One particular region of interest is the LC, where IOP and CSF pressure (CSFP) meet, exerting pressure on either side of the lamina, thus creating a pressure gradient. The LC has long been considered as a major site of insult to RGCs triggering cell loss and apoptosis. Various in vivo observations using enhanced depth imaging optical coherence tomography (EDI-OCT) and histological studies in animal and human eyes have demonstrated LC changes including displacement, compaction and bowing associated with GON.[ One simplified scheme used to conceptualize glaucomatous damage is to focus on mechanical factors at this region and ignore other physiologic alterations such as impaired nutrition and reduced clearance of neurotoxins. With this simplified mechanical scheme, one can consider IOP and CSFP as two opposing forces which not only affect LC position but also exert stress and strain on this important structure and the delicate retinal nerve fibers protected within the laminar pores. If the normal physiologic balance between these two pressure components is disturbed, the lamina becomes compressed and displaced either posteriorly, as in the case of GON, or anteriorly as in intracranial hypertension.

Having emphasized the importance of the pressure balance at the region of the LC, one cannot neglect the importance of intrinsic LC characteristics such as laminar area, thickness, rigidity/elasticity, compliance, deformability, and pore size. It has been shown that LC thickness may vary in different forms of glaucoma[ and might arguably be associated with central corneal thickness, which may serve as a more accessible surrogate biomarker.[

In this issue of JOVR, Cruz et al[ report trans-LC pressure gradient (TLCPG) in addition to ocular perfusion pressure (OPP) in a cohort of subjects with definite or suspicious open angle glaucoma stratified by optic disc size. Although this group of investigators found no significant difference in OPP, they reported significantly larger TLCPG in eyes with larger discs. This may reflect higher susceptibility of larger optic nerves to glaucomatous damage. This observation follows basic physical rules such as Laplace's law,[ which explains that strain in a pressurized hollow structure is directly correlated with its diameter and inversely correlated with its thickness.[ Although there are limitations to applying purely physical rules to live tissue, the calculated TLCPG reported by the authors seems to be a fairly reasonable reflection of the actual physiologic reality.

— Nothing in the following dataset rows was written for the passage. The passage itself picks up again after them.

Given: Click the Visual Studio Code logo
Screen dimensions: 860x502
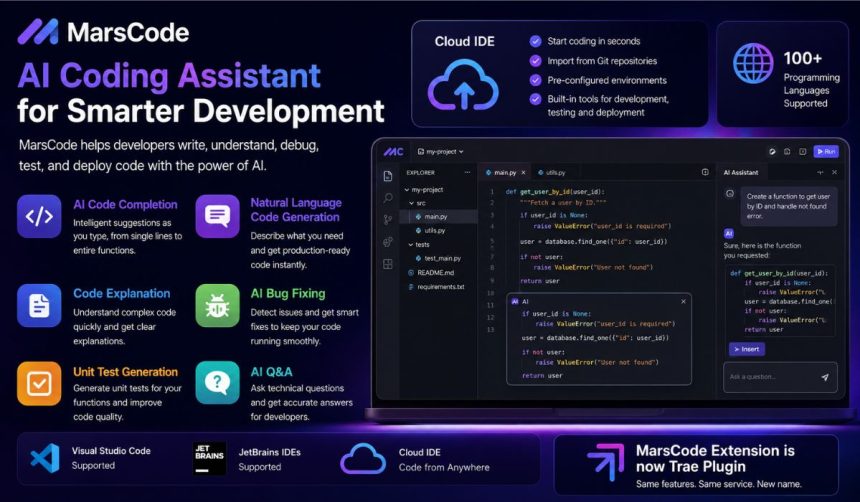Looking at the screenshot, I should pos(45,458).
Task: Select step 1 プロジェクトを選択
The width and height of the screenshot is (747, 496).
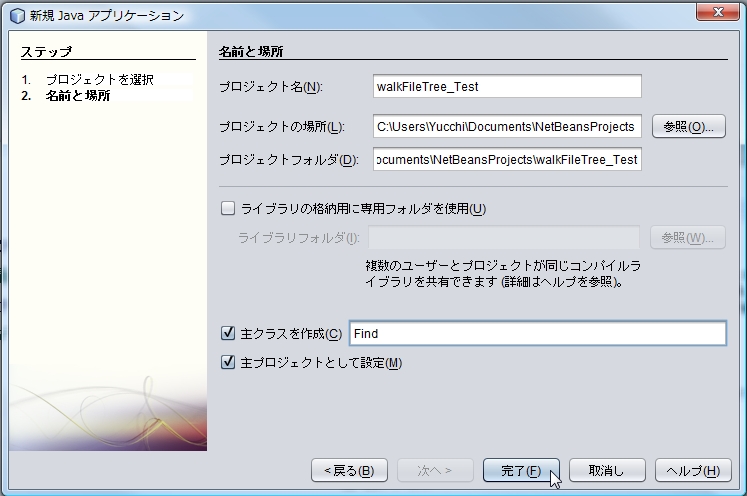Action: (x=98, y=79)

The authors are to be commended for their study, but at the same time we need to consider certain limitations of their methodology, partly addressed by the authors. First, CSFP was not actually measured but rather derived mathematically using proxy parameters such as BMI, diastolic blood pressure, and age. However, one may argue that even with lumbar puncture and obtaining CSFP values, the readings may not accurately reflect actual CSFPs at the LC. Second, it is not clear whether major determinants of TLCPG, that is, IOP and CSFP, were comparable among the study groups and that it would be safe to conclude that the observed difference in TLCPG among the study groups was only due to different optic nerve size. Last, it would have been interesting if LC thickness had also been evaluated by EDI–OCT and its measurements had been taken into account.

The study by Cruz et al[ helps add to the literature much needed data which the ophthalmology community and glaucoma specialists in particular have been missing: the myriad of complex and less recognized factors intertwined in the pathophysiology of GON lurking in less accessible regions of the optic nerve, or “the dark side of the moon.”